Microfinance on the Indian subcontinent
Loans to poor people by banks have many limitations including lack of security and high operating costs. As a result, microfinance was developed as an alternative to provide loans to poor people with the goal of creating financial inclusion and equality.
Ela Bhatt had initiated women's own SEWA Cooperative Bank in 1974 in Ahmedabad, Gujarat, perhaps one of the first modern day microfinance institution of its kind. Muhammad Yunus, a Nobel Prize winner, had introduced the concept of Micro-credit in Bangladesh in the form of the "Grameen Bank". The National Bank for Agriculture and Rural Development (NABARD) looked at several models for offering financial services to the unbanked, especially women, and decided to experiment with a very different model, now popularly known as Self-help Groups (SHGs). In this approach, a small group of women (and men) are able to form their own little mini bank, self-governed and managed, and create links with banks SHGs (Self-help groups), NGOs and banks. SHGs are often formed and nurtured by NGOs and only after accomplishing a certain level of maturity in terms of their internal thrift and credit operations, they are able to save, and also seek credit from the banks. There is often an involvement of an NGO, or a government agency during initial training and even after the SHG-Bank linkage. The SHG-Bank linkage programme, which has been in place since 1992 in India, has savings accounts with 7.9 million SHGs, with 4.6 million SHGs having outstanding loans, with approximately $2 billion in saving with banks, and $8.9 Billion is outstanding loans, making it one of the largest microfinance program of its kind in the world (March 2016). It involves commercial banks, regional rural banks (RRBs) and cooperative banks in its operations.

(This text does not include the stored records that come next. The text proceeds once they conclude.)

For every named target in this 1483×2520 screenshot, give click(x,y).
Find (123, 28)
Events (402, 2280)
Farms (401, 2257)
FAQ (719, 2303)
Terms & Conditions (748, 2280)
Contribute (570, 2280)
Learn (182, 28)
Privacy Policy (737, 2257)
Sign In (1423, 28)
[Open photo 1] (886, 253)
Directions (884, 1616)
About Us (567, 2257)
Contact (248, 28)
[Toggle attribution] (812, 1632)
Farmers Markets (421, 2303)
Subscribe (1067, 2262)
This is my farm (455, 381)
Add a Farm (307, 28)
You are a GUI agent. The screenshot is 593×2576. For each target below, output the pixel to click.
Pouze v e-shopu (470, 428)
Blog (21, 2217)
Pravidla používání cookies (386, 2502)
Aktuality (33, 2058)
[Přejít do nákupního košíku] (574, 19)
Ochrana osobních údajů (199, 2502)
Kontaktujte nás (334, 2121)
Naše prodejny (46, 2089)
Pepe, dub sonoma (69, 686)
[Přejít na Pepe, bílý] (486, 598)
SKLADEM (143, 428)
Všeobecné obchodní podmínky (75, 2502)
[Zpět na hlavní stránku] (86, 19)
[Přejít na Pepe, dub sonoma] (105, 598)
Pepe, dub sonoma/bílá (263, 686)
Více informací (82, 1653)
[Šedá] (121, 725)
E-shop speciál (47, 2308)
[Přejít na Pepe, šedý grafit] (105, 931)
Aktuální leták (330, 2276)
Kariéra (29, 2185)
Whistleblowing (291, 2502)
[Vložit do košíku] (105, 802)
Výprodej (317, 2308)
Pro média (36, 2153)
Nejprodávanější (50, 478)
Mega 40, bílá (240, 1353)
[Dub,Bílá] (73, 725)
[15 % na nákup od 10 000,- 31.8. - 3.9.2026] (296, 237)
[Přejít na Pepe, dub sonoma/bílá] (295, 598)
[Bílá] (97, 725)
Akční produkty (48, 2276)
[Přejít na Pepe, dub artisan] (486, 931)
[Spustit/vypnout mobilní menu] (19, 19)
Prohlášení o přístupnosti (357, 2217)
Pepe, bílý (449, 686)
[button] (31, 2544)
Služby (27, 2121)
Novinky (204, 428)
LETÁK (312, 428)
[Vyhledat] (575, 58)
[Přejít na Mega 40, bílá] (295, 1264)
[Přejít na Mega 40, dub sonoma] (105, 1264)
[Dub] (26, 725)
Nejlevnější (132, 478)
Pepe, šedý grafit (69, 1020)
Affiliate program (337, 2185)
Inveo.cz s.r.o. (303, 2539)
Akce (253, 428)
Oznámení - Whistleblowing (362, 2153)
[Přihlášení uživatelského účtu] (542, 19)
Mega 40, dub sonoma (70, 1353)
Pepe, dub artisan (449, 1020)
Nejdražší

In 2013, Grameen Capital India was able to loan $144 million to microfinance groups. In addition to Grameen Bank, Equitas has been another microfinance organization in Tamil Nadu. The South and Western states are the ones attracting the greatest number of microfinance loans.
Microfinance is defined as, financial services such as savings accounts, insurance funds and credit provided to poor and low income clients so as to help them increase their income, thereby improving their standard of living.
In this context the main features of microfinance are:
- Loan given without security
- Loans to those people who live below the poverty line
- Members of SHGs may benefit from micro finance
- Maximum limit of loan under micro finance Rs.25,000/-
- Terms and conditions offered to poor people are decided by NGOs
- Microfinance is different from Microcredit- under the latter, small loans are given to the borrower but under microfinance alongside many other financial services including savings accounts and insurance. Therefore, microfinance has a wider concept than microcredit.
In June 2014, CRISIL released its latest report on the Indian Microfinance Sector titled "India's 25 Leading MFI's". This list is the most comprehensive and up to date overview of the microfinance sector in India and the different microfinance institutions operating in the sub-continent.
Many loan officers in India create emotional connection with borrowers before loan reaches maturity by mentioning details about borrowers’ personal life and family and also demonstrating affection in many different ways as a strategy to generate pressure during recovery.
Microfinance Networks and Associations
There are several professional networks of microfinance institutions, and organisations that support microfinance and financial inclusion.
The Microfinance Network is a network of 20-25 of the world's largest microfinance institutions, spread across Asia, Africa, the Middle East, Europe and Latin America. Established in 1993, the Microfinance Network provided support to members that helped steer many industry leaders to sustainability, and profitability in many of their largest markets. Today as the sector enters a new period of transition, with the rise of digital financial technology that increasingly competes with traditional microfinance institutions, the Microfinance Network provides a space to discuss opportunities and challenges that arise from emerging technological innovations in inclusive finance. The Microfinance Network convenes once a year. Members include Al Majmoua, BRAC, BancoSol, Gentera, Kamurj, LAPO, and SOGESOL.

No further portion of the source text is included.